TV advertising’s top 3 growth categories revealed: Datacenter Weekly
Also: Your guide to Ad Age Leading National Advertisers 2022, macroeconomic news in a nutshell and more.
TV advertising’s top 3 growth categories
TV advertising analytics firm iSpot.tv is out with fresh data about the state of the TV ad market during the first half of 2022. A few key insights that iSpot shared with Datacenter Weekly first:
• The three marketer categories that saw the most year-over-year first-half growth in their TV ad impressions are travel (up 93%), sports betting (+81%) and movie studios (+64%).

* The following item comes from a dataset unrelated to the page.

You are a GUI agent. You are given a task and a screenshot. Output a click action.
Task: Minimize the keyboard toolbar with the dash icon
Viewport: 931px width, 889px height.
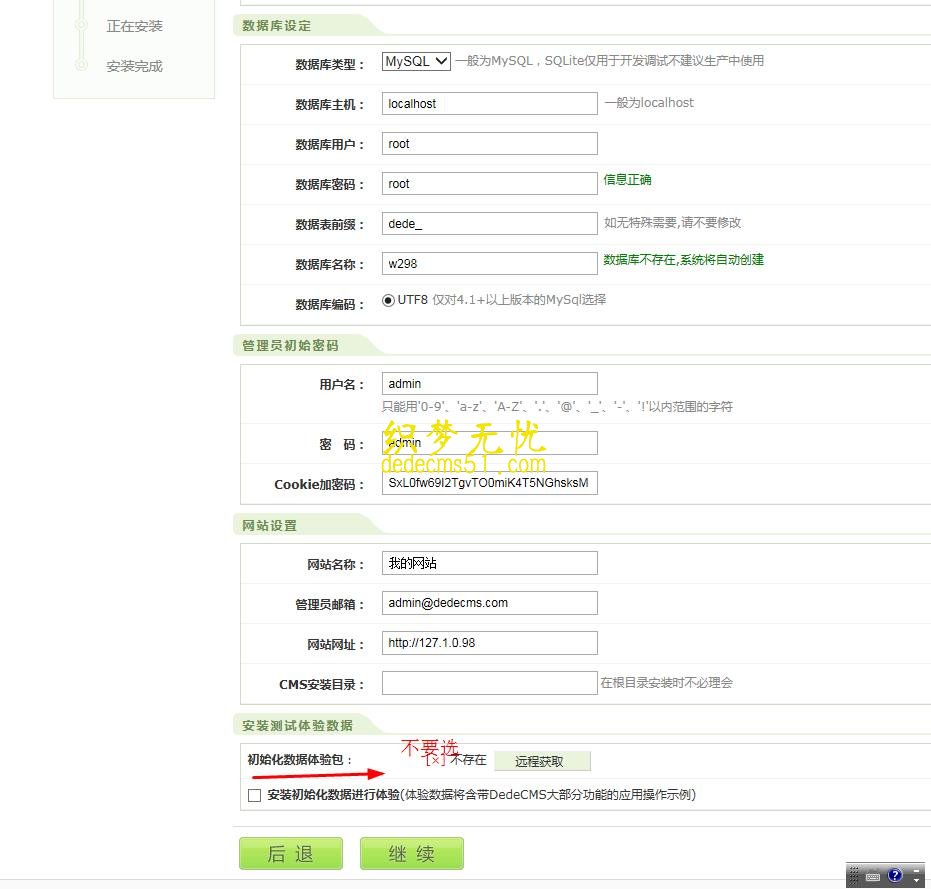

• TV continues to be incredibly dependent on live sports for ad deliveries. Some 25.5% of all H1 2022 TV ad impressions delivered during new-episode programming came via live sports telecasts—up from 22.4% in H1 2021. (Part of that boost was due to the Winter Olympics.)
• The top five networks by TV ad impressions share of voice (SOV) in H1 2022, according to iSpot: CBS, ABC, NBC, Fox News and CNN, in that order.
A bull market for political advertising
Total campaign ad spending for U.S. Senate, U.S. House, gubernatorial and other races in the midterm elections has surged past $2.4 billion, according to the latest Ad Age Campaign Ad Scorecard analysis. That tally includes TV, radio and tracked digital advertising from Dec. 28, 2021, through Election Day as of July 25, 2022, and includes spending by the candidates’ campaigns and the political action committees supporting them, as well as selected local and state campaigns and issue-oriented campaigns supporting or opposing ballot measures.
Speaking of ballot measures, California media owners and operators are seeing a major windfall thanks to Proposition 27, a measure to allow online sports betting. So far, three organizations have burned through a total of $118 million to strafe voters with advertising either supporting or opposing 27—and Golden State residents will likely see tons more ads over the next few months, given that pro- and anti-27 groups are together closing in on raising a quarter billion dollars.
Incidentally, a big chunk of money on the pro-27 side is coming from three big national brand marketers in the gambling space—DraftKings, FanDuel and BetMGM.